La Corée, l'autre pays d'internet


L'invitée d'honneur du sommet mondial sur l'internet du futur, le DigiWorld Summit 2008, organisé à Montpellier par l'Idate depuis mercredi, est la Corée du Sud. Un invité particulièrement approprié car ce pays est, pour parodier un slogan publicitaire, l'autre pays d'internet.

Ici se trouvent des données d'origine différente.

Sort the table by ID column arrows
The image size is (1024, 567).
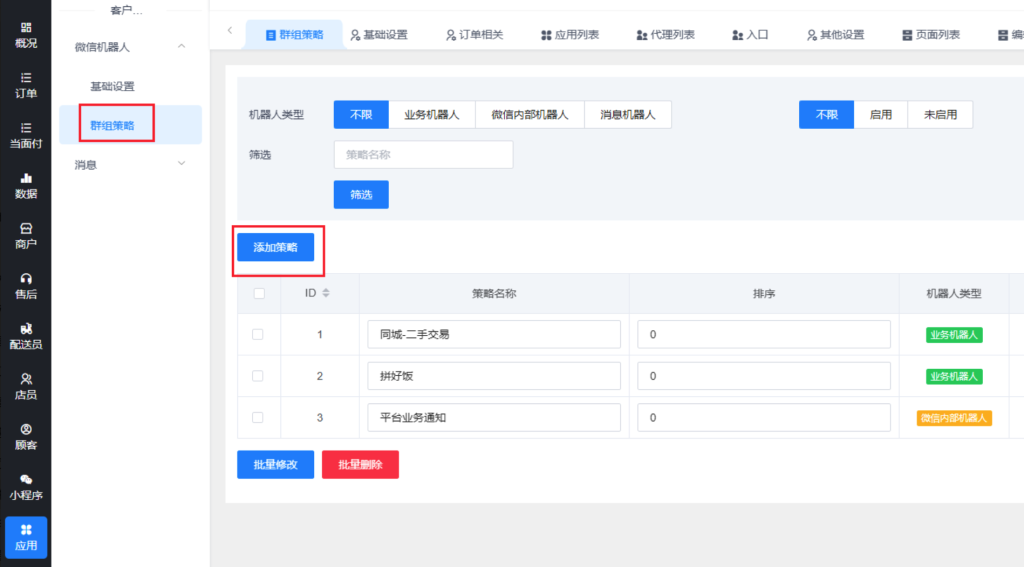325,294
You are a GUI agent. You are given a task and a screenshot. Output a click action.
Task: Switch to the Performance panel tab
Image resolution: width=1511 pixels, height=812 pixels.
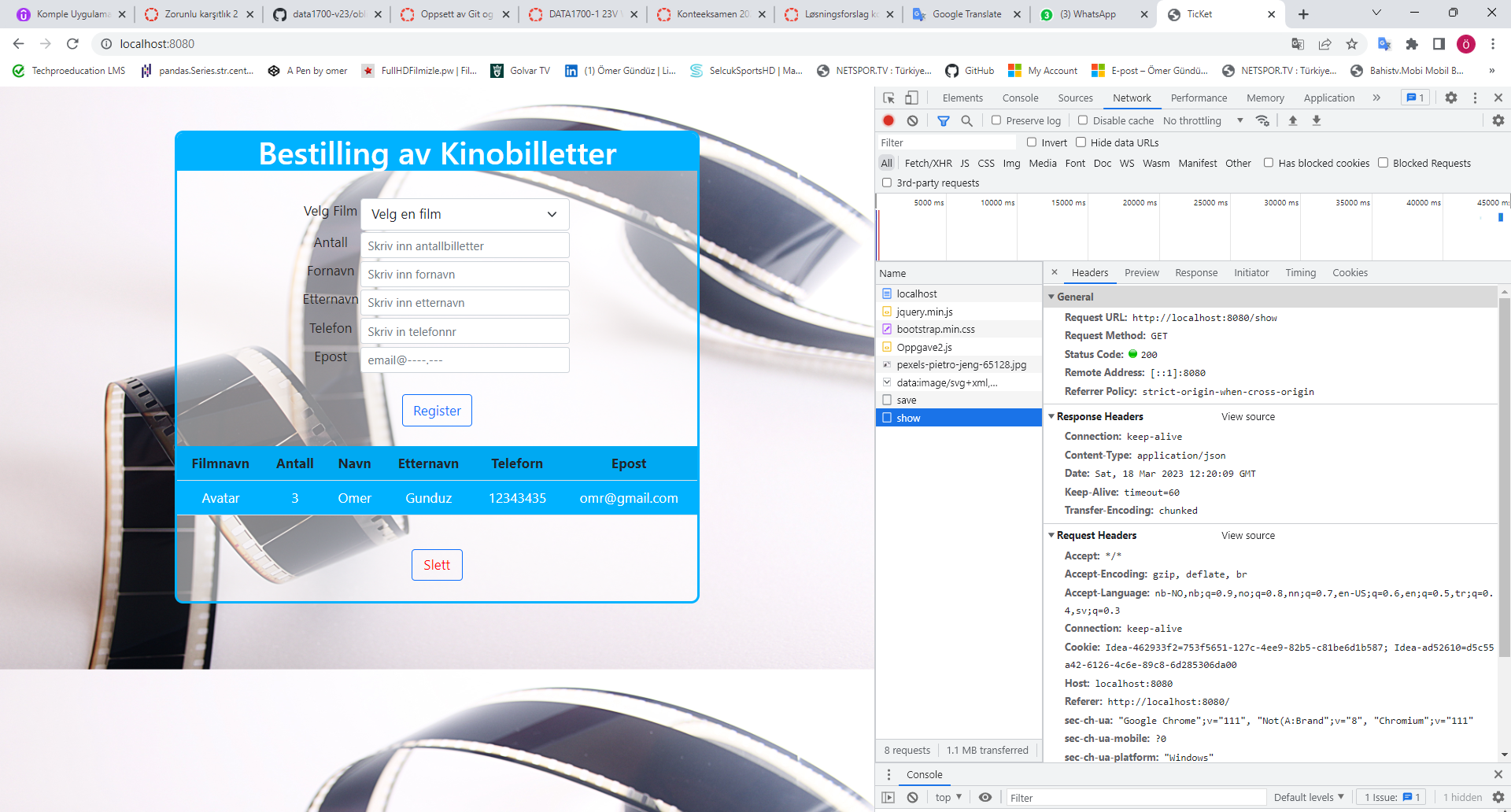point(1199,98)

Les infrastructures coréennes sont, en effet, sans communes mesures avec ce que nous connaissons en France. Alors que Francis Lorentz, président de l'Idate déplore que les lignes ADSL de l'Hexagone peinent à dépasser des débits de 10 Mbits/s, en Corée on dépasse allègrement les 100 Mbits/s. 15 millions de personnes sont abonnées au haut débit sur un total de 48 millions d'habitants. 13 millions de personnes disposent de la télé numérique sur leur mobile et 41 millions de Coréens disposent de l'internet sur leur mobile. Des chiffres vertigineux. D'autant plus que le très haut débit en mobilité est déjà une réalité avec la norme Wibro.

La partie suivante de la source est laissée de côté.